Read the data below. Then repeat all of it exactly.

* **Given records**:
______
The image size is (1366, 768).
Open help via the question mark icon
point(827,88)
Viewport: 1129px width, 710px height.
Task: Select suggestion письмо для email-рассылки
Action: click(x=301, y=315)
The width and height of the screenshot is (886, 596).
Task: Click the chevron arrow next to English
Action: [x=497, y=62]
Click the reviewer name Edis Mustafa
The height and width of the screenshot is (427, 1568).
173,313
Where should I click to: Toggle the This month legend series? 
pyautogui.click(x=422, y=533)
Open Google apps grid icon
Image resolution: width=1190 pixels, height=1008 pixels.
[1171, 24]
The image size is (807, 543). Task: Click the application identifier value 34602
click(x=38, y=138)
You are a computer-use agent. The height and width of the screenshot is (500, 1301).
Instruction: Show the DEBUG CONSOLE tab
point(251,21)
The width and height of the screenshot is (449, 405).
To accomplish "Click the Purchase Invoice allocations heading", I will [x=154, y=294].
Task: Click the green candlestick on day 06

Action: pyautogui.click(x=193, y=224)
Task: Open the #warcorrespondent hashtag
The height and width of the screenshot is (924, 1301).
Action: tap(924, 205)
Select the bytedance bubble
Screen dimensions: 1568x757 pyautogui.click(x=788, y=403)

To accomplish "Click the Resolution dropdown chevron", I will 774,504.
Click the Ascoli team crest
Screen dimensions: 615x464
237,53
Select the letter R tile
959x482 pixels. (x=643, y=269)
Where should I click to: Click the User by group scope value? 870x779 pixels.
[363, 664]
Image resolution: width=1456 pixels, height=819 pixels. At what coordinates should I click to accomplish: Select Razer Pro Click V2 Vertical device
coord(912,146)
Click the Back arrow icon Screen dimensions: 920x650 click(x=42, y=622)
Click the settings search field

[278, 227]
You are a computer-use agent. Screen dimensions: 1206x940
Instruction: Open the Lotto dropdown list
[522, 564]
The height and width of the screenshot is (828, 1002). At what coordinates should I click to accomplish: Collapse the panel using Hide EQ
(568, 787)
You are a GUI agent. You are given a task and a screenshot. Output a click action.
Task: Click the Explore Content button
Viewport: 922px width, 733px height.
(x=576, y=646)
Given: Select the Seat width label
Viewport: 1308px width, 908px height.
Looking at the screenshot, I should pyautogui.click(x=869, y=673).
______
* **Your response**:
The image size is (1366, 768).
Open help via the question mark icon
point(827,88)
Viewport: 1129px width, 710px height.
Task: Select suggestion письмо для email-рассылки
Action: click(x=301, y=315)
The width and height of the screenshot is (886, 596).
Task: Click the chevron arrow next to English
Action: [x=497, y=62]
Click the reviewer name Edis Mustafa
The height and width of the screenshot is (427, 1568).
173,313
Where should I click to: Toggle the This month legend series? 
pyautogui.click(x=422, y=533)
Open Google apps grid icon
Image resolution: width=1190 pixels, height=1008 pixels.
[1171, 24]
The image size is (807, 543). Task: Click the application identifier value 34602
click(x=38, y=138)
You are a computer-use agent. The height and width of the screenshot is (500, 1301).
Instruction: Show the DEBUG CONSOLE tab
point(251,21)
The width and height of the screenshot is (449, 405).
To accomplish "Click the Purchase Invoice allocations heading", I will [x=154, y=294].
Task: Click the green candlestick on day 06

Action: pyautogui.click(x=193, y=224)
Task: Open the #warcorrespondent hashtag
The height and width of the screenshot is (924, 1301).
Action: tap(924, 205)
Select the bytedance bubble
Screen dimensions: 1568x757 pyautogui.click(x=788, y=403)

To accomplish "Click the Resolution dropdown chevron", I will 774,504.
Click the Ascoli team crest
Screen dimensions: 615x464
237,53
Select the letter R tile
959x482 pixels. (x=643, y=269)
Where should I click to: Click the User by group scope value? 870x779 pixels.
[363, 664]
Image resolution: width=1456 pixels, height=819 pixels. At what coordinates should I click to accomplish: Select Razer Pro Click V2 Vertical device
coord(912,146)
Click the Back arrow icon Screen dimensions: 920x650 click(x=42, y=622)
Click the settings search field

[278, 227]
You are a computer-use agent. Screen dimensions: 1206x940
Instruction: Open the Lotto dropdown list
[522, 564]
The height and width of the screenshot is (828, 1002). At what coordinates should I click to accomplish: Collapse the panel using Hide EQ
(568, 787)
You are a GUI agent. You are given a task and a screenshot. Output a click action.
Task: Click the Explore Content button
Viewport: 922px width, 733px height.
(x=576, y=646)
Given: Select the Seat width label
Viewport: 1308px width, 908px height.
Looking at the screenshot, I should pyautogui.click(x=869, y=673).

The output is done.